Jeudi après-midi, il a dénoncé, dans un communiqué, le « sabotage » de sa ville et « une manœuvre de déstabilisation » de l'opposition, par des « interventions orchestrées », des « propos polémiques », des « commentaires politiciens partisans ». Le maire place sur le même plan la presse locale, qui s'inscrit selon lui « dans un système de polémique systématique de désinformation et de dénaturation des faits contraire à l’intérêt de notre ville ». « J’assume pleinement de ne plus être associé, sous quelque forme que ce soit, à cette ligne éditoriale contraire à tout principe de pluralité et d’objectivité élémentaire de l’information », dit-il.

« Var-Matin a pu suivre dans le public, il n'a donc pas été interdit de conseil. Stop à la manipulation des médias militants ! explique à Mediapart Christopher Pecoul, sur Twitter. Être dans le public n'est pas assez bien pour la presse ? Elle vaut mieux que les Fréjusiens ? La presse militante n'est un secret pour personne, c'est d'ailleurs pour ça que Var-Matin est au bord du dépôt de bilan… »

De son côté, Françoise Cauwel a écrit mercredi soir à la ministre des droits des femmes, Laurence Rossignol (lire son courrier ici), se disant « profondément choquée » par le comportement du maire. Une plainte pour injures à caractère sexiste est à l’étude chez son avocat. Lors d'un précédent conseil municipal, l'élue avait déjà reçu un « Mais ferme-la, ta gueule! », répété quatre fois par une conseillère frontiste. « Moi, j'aurais été moins poli », lui avait répondu le maire, à qui elle demandait d'intervenir.

« David Rachline dit “maintenant je ne demande plus, j’exige”, “je suis le maire, je fais ce que je veux”, il nous nargue systématiquement en disant “vous avez voté contre, la question est adoptée”, étant donné qu’il a la majorité », se désole une élue de droite. « On est face à un maire qui ne supporte plus aucune contestation, qui est en conflit avec la presse écrite et audiovisuelle, qui blinde la salle de ses militants, et fait ensuite sortir les journalistes, qui insulte une conseillère municipale, dénonce Philippe Mougin. Il s’enferme dans une dérive avec un service communication qui fait sa propagande dans le journal municipal, avec des anciens de Var-Matin. Ça va aller de mal en pis… »

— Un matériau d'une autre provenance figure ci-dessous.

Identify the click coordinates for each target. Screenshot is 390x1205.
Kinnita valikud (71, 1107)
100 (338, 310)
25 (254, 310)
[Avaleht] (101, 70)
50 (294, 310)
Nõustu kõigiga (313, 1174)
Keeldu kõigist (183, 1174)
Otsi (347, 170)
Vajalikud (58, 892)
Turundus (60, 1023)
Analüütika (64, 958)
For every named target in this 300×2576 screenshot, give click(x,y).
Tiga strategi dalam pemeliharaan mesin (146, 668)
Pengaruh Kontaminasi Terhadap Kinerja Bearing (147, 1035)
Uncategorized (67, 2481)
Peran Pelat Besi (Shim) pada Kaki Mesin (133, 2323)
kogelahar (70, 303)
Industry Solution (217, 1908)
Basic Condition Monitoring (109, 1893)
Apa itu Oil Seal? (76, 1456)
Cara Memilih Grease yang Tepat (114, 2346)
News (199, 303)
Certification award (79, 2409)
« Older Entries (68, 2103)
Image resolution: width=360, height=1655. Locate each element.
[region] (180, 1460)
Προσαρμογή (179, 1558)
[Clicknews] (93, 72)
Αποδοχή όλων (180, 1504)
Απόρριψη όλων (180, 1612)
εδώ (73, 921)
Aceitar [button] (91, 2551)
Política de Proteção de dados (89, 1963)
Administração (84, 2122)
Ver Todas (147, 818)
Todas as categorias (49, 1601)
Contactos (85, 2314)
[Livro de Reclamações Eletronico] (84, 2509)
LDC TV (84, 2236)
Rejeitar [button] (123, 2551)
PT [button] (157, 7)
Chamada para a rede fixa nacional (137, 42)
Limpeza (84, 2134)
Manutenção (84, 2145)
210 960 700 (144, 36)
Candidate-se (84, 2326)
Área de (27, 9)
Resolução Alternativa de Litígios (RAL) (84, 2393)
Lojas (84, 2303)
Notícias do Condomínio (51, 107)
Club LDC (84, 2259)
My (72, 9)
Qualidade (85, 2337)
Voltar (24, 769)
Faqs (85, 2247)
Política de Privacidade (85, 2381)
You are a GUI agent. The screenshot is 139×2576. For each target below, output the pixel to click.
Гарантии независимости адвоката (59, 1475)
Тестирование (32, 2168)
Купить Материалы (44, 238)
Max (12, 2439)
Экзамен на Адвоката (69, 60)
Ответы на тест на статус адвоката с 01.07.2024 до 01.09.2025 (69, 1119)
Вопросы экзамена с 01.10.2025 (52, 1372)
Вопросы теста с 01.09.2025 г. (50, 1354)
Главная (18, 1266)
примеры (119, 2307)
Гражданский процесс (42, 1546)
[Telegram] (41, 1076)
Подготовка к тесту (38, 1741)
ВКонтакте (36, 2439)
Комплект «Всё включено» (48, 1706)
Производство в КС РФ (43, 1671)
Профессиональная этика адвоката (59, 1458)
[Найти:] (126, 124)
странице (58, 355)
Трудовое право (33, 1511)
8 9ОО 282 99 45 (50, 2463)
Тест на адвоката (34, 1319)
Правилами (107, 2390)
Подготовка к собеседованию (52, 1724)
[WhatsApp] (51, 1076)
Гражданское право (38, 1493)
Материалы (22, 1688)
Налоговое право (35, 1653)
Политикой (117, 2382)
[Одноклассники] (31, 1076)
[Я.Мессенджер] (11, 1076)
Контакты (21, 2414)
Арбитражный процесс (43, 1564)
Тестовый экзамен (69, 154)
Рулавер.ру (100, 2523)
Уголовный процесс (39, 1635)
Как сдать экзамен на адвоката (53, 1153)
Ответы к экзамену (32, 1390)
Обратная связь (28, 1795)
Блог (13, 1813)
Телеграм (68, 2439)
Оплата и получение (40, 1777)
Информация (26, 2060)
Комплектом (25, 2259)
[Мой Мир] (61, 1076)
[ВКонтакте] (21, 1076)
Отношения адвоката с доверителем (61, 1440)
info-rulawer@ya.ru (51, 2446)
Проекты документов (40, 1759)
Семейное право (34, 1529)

« En difficulté dans sa gestion municipale, le FN a montre un triste visage hier. Fréjus est abîmée », a réagi dans un communiqué la socialiste fréjusienne Elsa Di Méo, secrétaire nationale du PS, en dénonçant les « insultes envers une élue » et les « attaques contre la presse » qui « se sont muées en mise au banc de celle-ci ». « Cela est inacceptable. On ne joue pas avec la liberté de la presse si l'on est démocrate. »

Depuis quelques semaines, David Rachline est sous pression sur plusieurs dossiers locaux qui rencontrent l’opposition de riverains ou de collectifs. Il a aussi été gêné par les questions des médias sur le projet de Surf Academy, – dont Mediapart avait révélé le sulfureux concepteur –, retoqué par la préfecture, et dont il a présenté une nouvelle version mercredi soir. Depuis, le maire évite les questions sur le sujet et a annoncé sa décision de communiquer directement par son journal municipal, devenu mensuel.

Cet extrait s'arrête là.